低危險子宮內膜癌復發的檢視

The role of adjuvant therapy for early low-risk endometrial cancer

早期低風險的子宮內膜癌經手術治療後的結果良好，5年存活率達90%，然一旦復發，便沒有很好的方式來治療，預後差。因此根據臨床病理上危險因子如年齡、期別、組織學分類、腫瘤細胞的分化和淋巴管的轉移等，予以輔助治療，避免病灶復發就更顯重要。2013年癌症基因圖譜（TCGA）將子宮內膜癌的分子醫學分為POLE突變、微衛星不穩定型、低複製數目和高複製數目等4類，與預後可能有關。最近，根據這些分子研究，可以作為子宮內膜癌專屬的輔助治療，對預後良好者（POLE突變）不需追加任何輔助治療，但對預後欠佳者（p53 abn，即高複製數目）則需考慮加強輔助治療。透過各種子宮內膜癌分子醫學分類和臨床病理學研究，冀望將來能更了解如何給予適合的輔助治療。
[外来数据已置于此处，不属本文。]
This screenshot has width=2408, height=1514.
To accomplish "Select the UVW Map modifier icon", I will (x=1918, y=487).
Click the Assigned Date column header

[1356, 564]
The early, low risk endometrial cancer is generally received surgical treatment with an excellent prognosis. Although 5-year survival for this patients is about 90%, when they do recur, they have an especially poor prognosis and few treatment options. Therefore, adjuvant therapy recommendations for endometrial cancer were based on the risk factor of recurrence using clinicopathologic factor such as age, stage, histologic subtype, tumor grade and lymphovascular space invasion. In 2013, The Cancer Genome Atlas (TCGA) defined four distinct endometrial cancer subgroups (POLE mutated, microsatellite instability, low copy numbers, and high copy number) with possible prognostic value. Recently, it may be used to personalize adjuvant treatment after the molecular analysis, that treatment de-escalation is considered in endometrial cancer with favorable molecular factor (e.g. POLEmut endometrial cancer) and intensified treatment are considered in the presence of unfavorable factors (e.g. p53abn endometrial cancer). In future studies, incorporated of the molecular characteristics into the current clinicopathological classification may shift the adjuvant treatment recommendations.